President Mubarak sees Iran and its attempt to exert more influence throughout the region as Egypt’s biggest long-term threat, due to its support for HAMAS, weapons and illegal funds’ smuggling.

Moreover, Egypt sees Iran as an enemy trying to undermine the peace process with Israel while threatening Egypt ’s stability in Lebanon and Sudan . Of even more concern is Iran ’s attempts to interfere in Gaza, Lebanon, Iraq and Sudan. Egypt wants to secure a permanent ceasefire between Israel and Hamas and to stop arms’ smuggling into Gaza while facilitating negotiations concerning Palestine .


Before the downfall of Saddam , Iraq stood as a wall against Iran, but now that power in Iraq has changed hands, Iran has arisen as a new threat throughout the entire region. The immediate threat is seen to be Iran ’s conspiracies with Hamas which Mubarak sees as the offspring of his rival at home, the Muslim Brotherhood. Most of all, Egypt is concerned with Iran ’s nuclear threat and Iran’s pan-Shiism threatening to dominate the region.


Many Egyptians see US involvement in the region as a cause for optimism and at the same time, Egypt does not intend to resume normal diplomatic ties with Iran until security issues are addressed. One point of dispute in Egypt ’s opinion is Iran naming one of their streets ‘Islambouli street’ after Sadat’s assassin.


Since Egypt’s recent arrest of a Hezballah cell in Sinai – which was working with Bedouins -, Mubarak has confronted Hezballah and Iran and does not allow Iran to operate in Egypt, sending a clear message that if Iran interferes with Egypt, then Egypt will interfere with Iran.


Iran spends about $25 million a month on funding Hamas but Egypt was successfully preventing financial support from entering Gaza through Egypt .


Egypt’s foreign minister, Aboul Gheit, expected the US to engage with Iran, however, he is sure that Iran will not stop its enrichment activities. He also believes that the obstinacy of both Israel and Iran will put the US in a difficult position with the Islamic world. Egypt firmly believes that the Middle East should be nuclear free and this means Israel should give up its nuclear weapons. Even though the US does not believe nuclear-armed Israel is a threat, the Middle East generally has a different opinion. Mubarak believes that if the US pushes Israel to give up its nuclear weapons, both the US and Arab government would be in a much better position to demand that Iran gives up theirs.

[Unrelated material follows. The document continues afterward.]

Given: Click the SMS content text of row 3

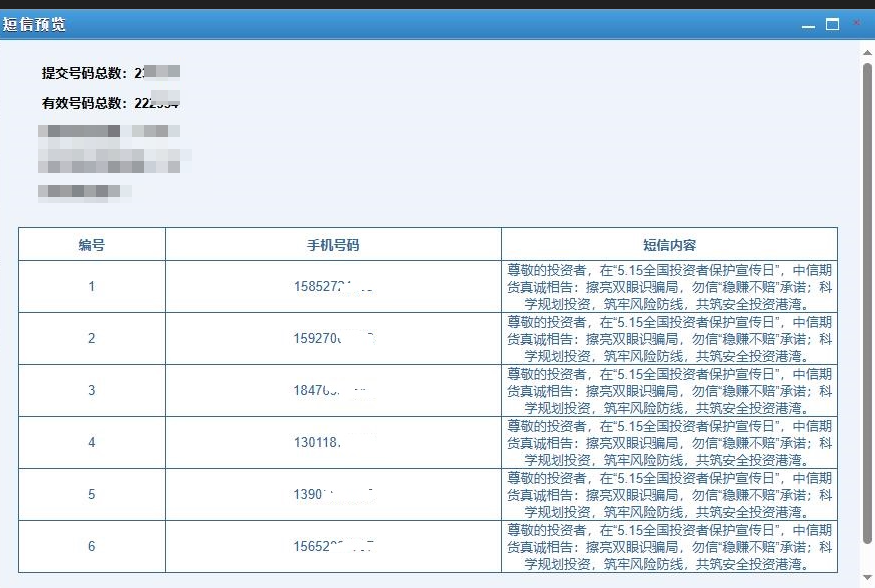Looking at the screenshot, I should click(669, 390).
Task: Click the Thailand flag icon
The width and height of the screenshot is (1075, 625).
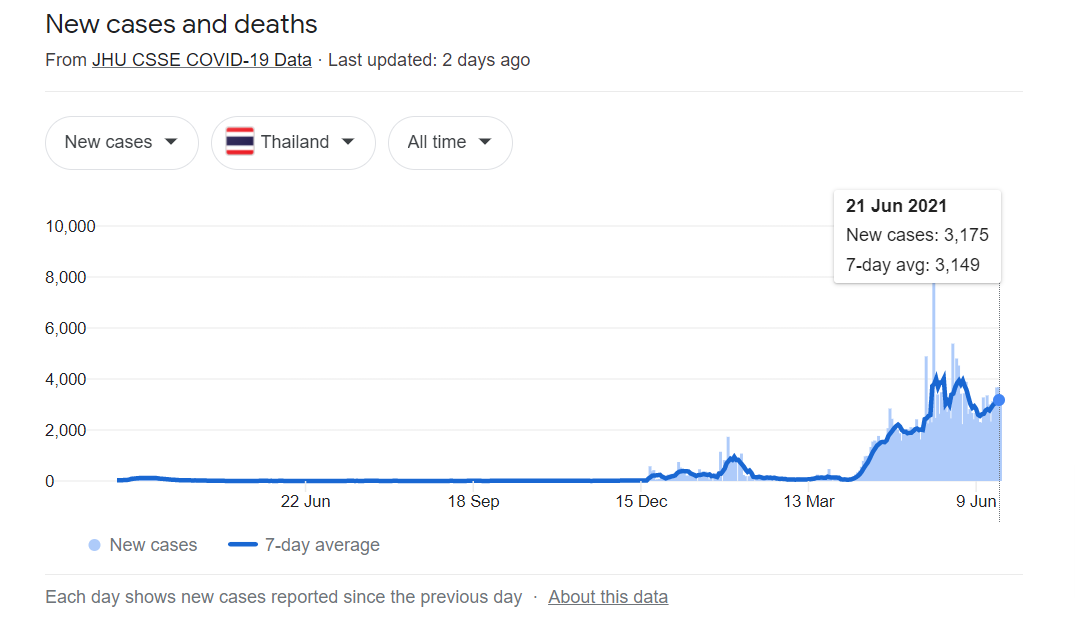Action: [240, 142]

However, it is not expected that Israel will give up its nuclear weapons in the absence of regional peace. Egypt , however, refers back to the 1995 Nuclear Proliferation Treaty (NPT), which called for a Middle East Nuclear Weapons Free Zone (MENWFZ).

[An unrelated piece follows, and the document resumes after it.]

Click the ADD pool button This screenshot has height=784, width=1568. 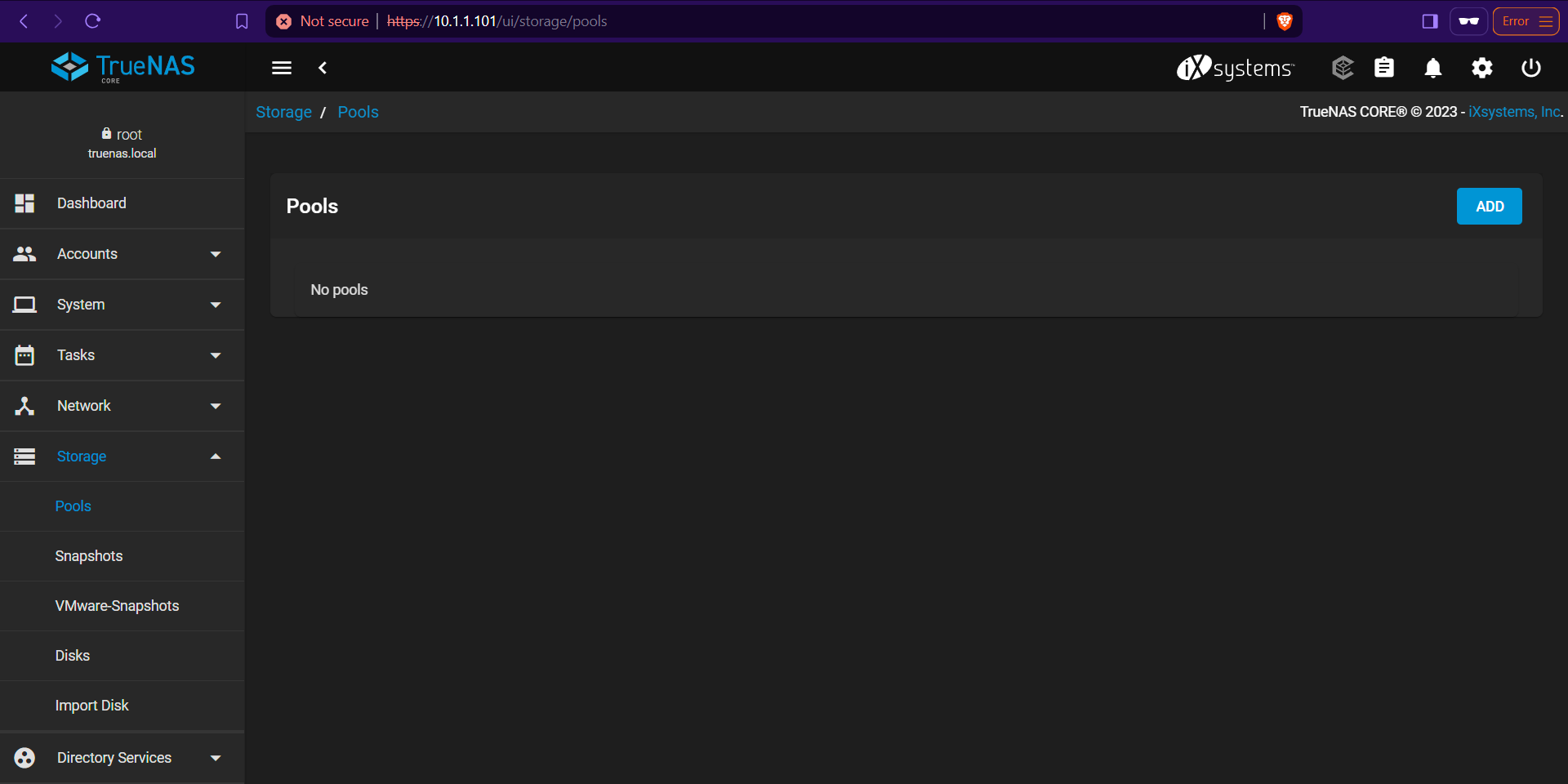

At the same time, the Arab League, secretary-general, Moussa minimizes Iran’s threat to the region, saying that the Arab world should intensify its economic and cultural ties with Iran . However, Moussa sees that the greatest danger to the region is the Israeli-Palestinian conflict and that the US should urge Israel to stop settlement activity and advance the political process between Israelis and Palestinians.